Türkiye’nin Yemen Politikası Nasıl Olmalıdır?
Öncelikle sorun sadece bölge ülkelerinin değil, terörizmle mücadele, enerji, uluslararası kanal ve suyollarının serbestliği bağlamında aynı zamanda uluslararası bir sorundur. Süveyş Kanalı’nı işlevsiz bırakacak tüm girişimlere karşı BM’den müdahale kararı çıkarmak son derece kolay olacaktır. Yemen’in Libya gibi tamamen kontrolsüz güçlerin eline geçme olasılığı mevcut tehlikeyi daha da artıracaktır.
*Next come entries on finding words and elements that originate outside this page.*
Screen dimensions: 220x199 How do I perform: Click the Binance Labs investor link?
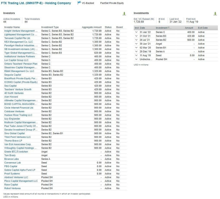tap(11, 159)
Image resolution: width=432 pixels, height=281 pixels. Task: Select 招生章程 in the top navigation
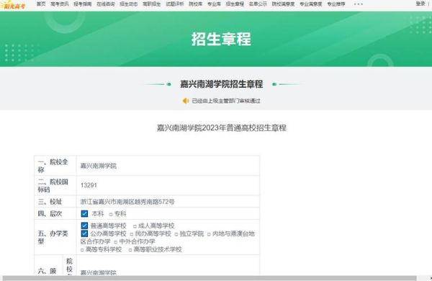pyautogui.click(x=235, y=4)
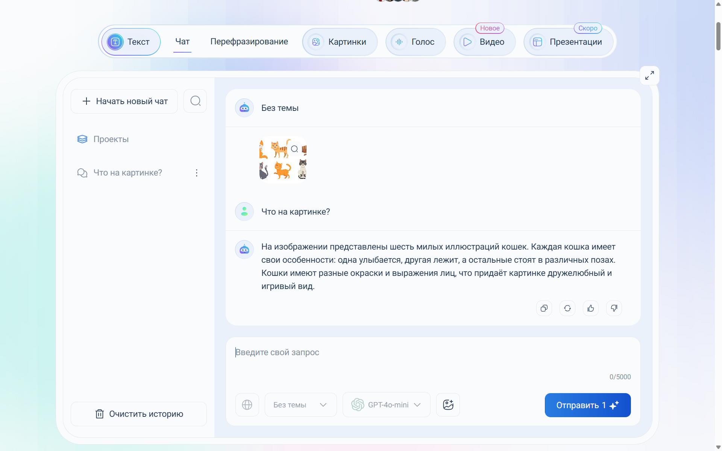Click the image upload icon
The height and width of the screenshot is (451, 722).
448,405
Öncelikle laik bir rejimle yönetilen Türkiye’nin Sünni bir koalisyona katılması halinde bunun mezhepsel bir seçenek değil siyasi ve insani bir seçenek olduğunu altının çizilmesi ve inandırıcı gerekçeler bağlaması uygun olacaktır. Ayrıca Türkiye’nin bölgede İran’la siyasi veya askeri rekabete girmesi, mevcut iç sorunlarına ilave olarak Kuzey Irak politikalarını da olumsuz yönde etkileyebilir. Türkiye elbette iyi ilişkiler içinde olduğu S. Arabistan ve diğer Arap ülkelerine siyasi destek verebilir. S. Arabistan da Yemen’de ve bölgede kalıcı bir barışın İran’la diyalogdan geçtiğini çok iyi bilmektedir. Altı ay veya daha uzun sürecek bir kriz bütün ülkeleri yıpratacak ve bölgedeki istikrarsızlığı artıracaktır. Bu nedenle sadece Yemen’de değil bütün ülkelerde mezhep gruplarının insanca yaşaması için gerekli finansal ve altyapı çalışmalarının yapılması en hayati sorundur. Türkiye İran’la birlikte bölgedeki istikrarın korunması ve Müslümanların birbirlerinin kanını dökmesini önlemede çok etkin olabilir. Şunu unutmayalım bölge insanlarının sorunu finansal ve ekonomik kaynaklı, bölge dışı devletlerin sorunu ise stratejik ve emperyalist çıkar kaynaklıdır. Sorun uzarsa Yemen yeni bir Afganistan olabilir.